Durante gran parte del siglo XX, el yaguareté —esa sombra dorada y silenciosa que durante miles de años dominó los montes, selvas y esteros de la Argentina— fue desapareciendo hasta quedar reducido a pequeños refugios aislados. En Corrientes estuvo extinto por siete décadas. En el Chaco, las hembras ya no estaban. En las Yungas resistía apenas un puñado. Y en Misiones sobrevivía su población más fuerte, aunque siempre al borde. 
Pero este 29 de noviembre, Día Internacional del Yaguareté, la historia empieza a contarse distinto. "Hay mucho para celebrar", dice Sebastián Di Martino, director de Conservación de la Fundación Rewilding Argentina, y no lo dice porque sí: el felino más grande de América, declarado Monumento Natural Nacional, está regresando por primera vez en generaciones a lugares donde ya nadie esperaba volver a verlo.Una especie en la cornisa
El diagnóstico sigue siendo duro. "La situación del yaguareté en la Argentina es crítica", advierte Di Martino. La categoría internacional lo ubica en peligro crítico de extinción y los números lo confirman: no más de 200 ejemplares viven en libertad en todo el país.
Las poblaciones actuales están distribuidas así:
·                     Misiones: entre 80 y 90 ejemplares, la población más numerosa del país.
·                     Salta y Jujuy (Yungas): alrededor de 70 animales.
·                     Corrientes (Iberá): más de 40 ejemplares reintroducidos y reproduciéndose naturalmente.
·                    Chaco (El Impenetrable): cerca de 10, con hembras nuevamente en libertad y al menos una registrada con cría.
Pero la tendencia, por primera vez en mucho tiempo, es alentadora.

Corrientes: de la extinción al renacimiento
En Iberá, donde no quedaba ni un solo yaguareté desde hace 70 años, hoy el paisaje volvió a tener huellas, marcas y el inconfundible sigilo del gran felino.

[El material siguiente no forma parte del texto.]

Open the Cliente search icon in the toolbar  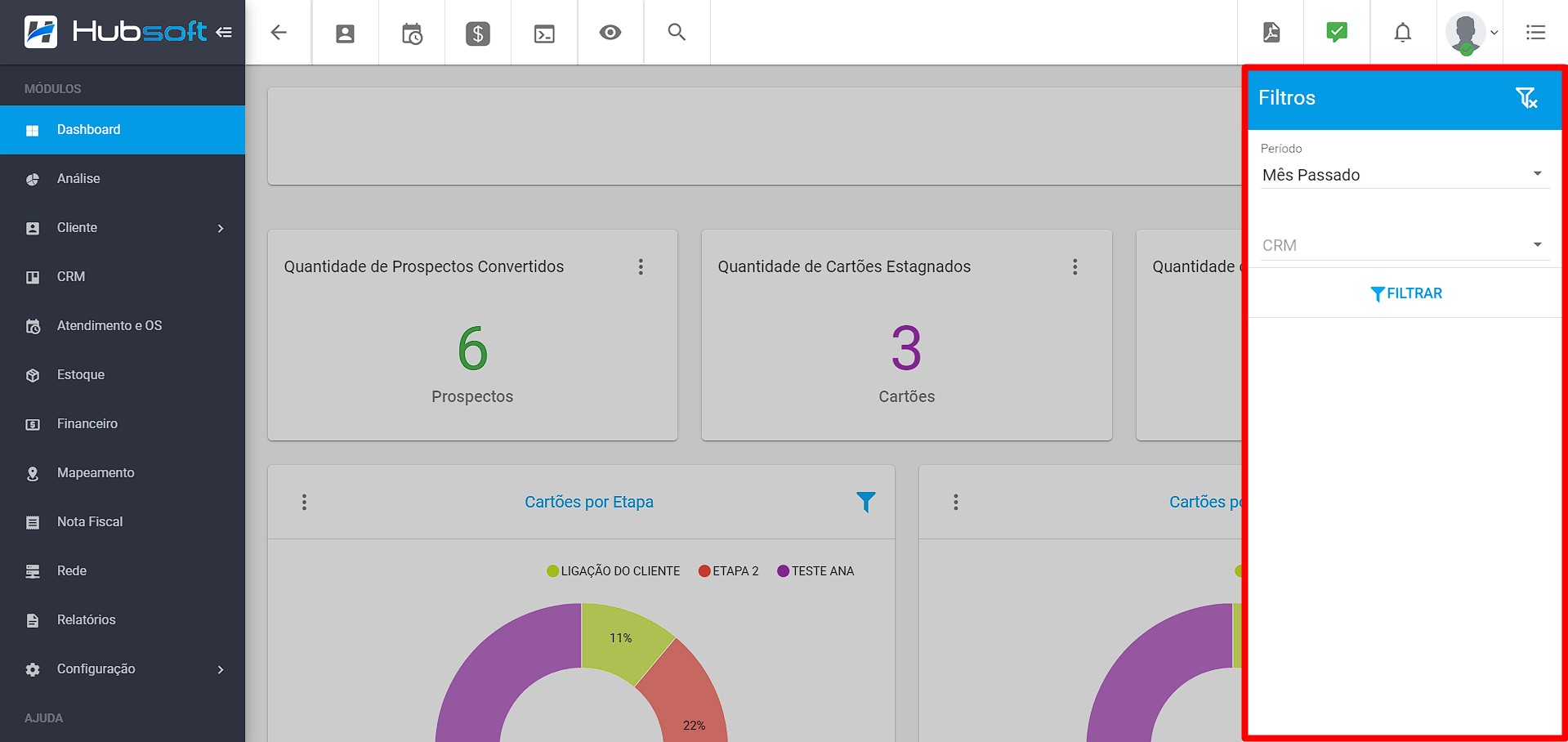tap(345, 32)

Desde 2021, el proyecto de reintroducción impulsado por Rewilding Argentina, Parques Nacionales y el gobierno provincial logró algo inédito en el mundo: crear una población nueva desde cero. "Ya no hay que liberar más animales, la población crece sola", celebra Di Martino. Con más de 40 ejemplares libres, Iberá se consolidó como un modelo internacional de conservación.

El Impenetrable: la vuelta de las hembras
En el Chaco, la historia también empezó a cambiar. En los montes de El Impenetrable había yaguaretés… pero no había hembras. Sin hembras, no hay futuro. La estrategia entonces fue otra: suplementar la población liberando hembras jóvenes y sanas.

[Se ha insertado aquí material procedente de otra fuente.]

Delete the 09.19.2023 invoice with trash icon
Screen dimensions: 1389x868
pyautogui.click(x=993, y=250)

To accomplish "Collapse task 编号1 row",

La apuesta funcionó. "Ya visualizamos a una de ellas con su cría", contó Di Martino. Y esa sola frase marca un antes y un después para la especie en la provincia.

Cuatro territorios donde vuelve a rugir
Argentina cuenta hoy con cuatro poblaciones reproductivas activas, un escenario impensado hace diez años:Parque Nacional Iguazú y reservas de Misiones Parque Nacional Iberá (Corrientes) Parque Nacional El Impenetrable (Chaco) y Yungas de Salta y Jujuy.Todas monitoreadas, todas con crías, todas esenciales para mantener la variabilidad genética que garantizará su supervivencia.
Una celebración con futuro
El Día Internacional del Yaguareté, declarado por la ONU en 2018, no es solo una fecha simbólica. Es un recordatorio del rol clave que cumple este depredador como indicador de la salud del ambiente. Donde vive un yaguareté, el ecosistema está sano.
Hoy, gracias al trabajo sostenido de biólogos, guardaparques, gobiernos y comunidades locales, la Argentina comienza a escribir un capítulo que parecía imposible: el regreso de su mayor depredador natural. "Hay compromiso, hay apoyo y hay futuro", resume Di Martino. Y en los esteros, en la selva y en el monte, ese futuro ya está dejando huellas frescas.